### DIRECTIONS FOR THIS TASK:
Looking through the records that follow, determine how many lines contain "computer" and reply with that number alone.

### PROVIDED DATA:
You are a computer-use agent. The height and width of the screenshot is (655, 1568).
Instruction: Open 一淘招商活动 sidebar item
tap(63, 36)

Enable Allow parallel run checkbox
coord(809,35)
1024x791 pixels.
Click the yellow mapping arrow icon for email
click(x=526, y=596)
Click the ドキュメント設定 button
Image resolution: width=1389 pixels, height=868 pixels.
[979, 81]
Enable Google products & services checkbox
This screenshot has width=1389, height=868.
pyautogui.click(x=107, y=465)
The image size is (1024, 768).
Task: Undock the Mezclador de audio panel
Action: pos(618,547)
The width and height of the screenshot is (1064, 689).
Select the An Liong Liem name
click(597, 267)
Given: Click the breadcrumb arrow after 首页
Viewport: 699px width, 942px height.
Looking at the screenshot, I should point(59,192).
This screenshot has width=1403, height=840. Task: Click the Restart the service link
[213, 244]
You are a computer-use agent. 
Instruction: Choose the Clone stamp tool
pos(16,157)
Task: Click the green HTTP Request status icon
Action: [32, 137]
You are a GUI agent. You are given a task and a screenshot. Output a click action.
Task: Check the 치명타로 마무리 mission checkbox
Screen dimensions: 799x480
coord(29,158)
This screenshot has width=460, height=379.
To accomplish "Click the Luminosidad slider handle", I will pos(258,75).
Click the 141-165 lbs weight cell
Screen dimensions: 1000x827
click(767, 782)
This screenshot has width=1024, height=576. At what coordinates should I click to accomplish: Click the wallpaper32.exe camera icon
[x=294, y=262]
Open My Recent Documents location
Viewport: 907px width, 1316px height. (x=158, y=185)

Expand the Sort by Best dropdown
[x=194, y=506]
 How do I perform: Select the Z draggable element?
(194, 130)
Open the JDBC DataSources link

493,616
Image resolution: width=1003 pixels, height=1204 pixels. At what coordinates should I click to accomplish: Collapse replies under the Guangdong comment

### ANSWER FOR THIS EXERCISE:
2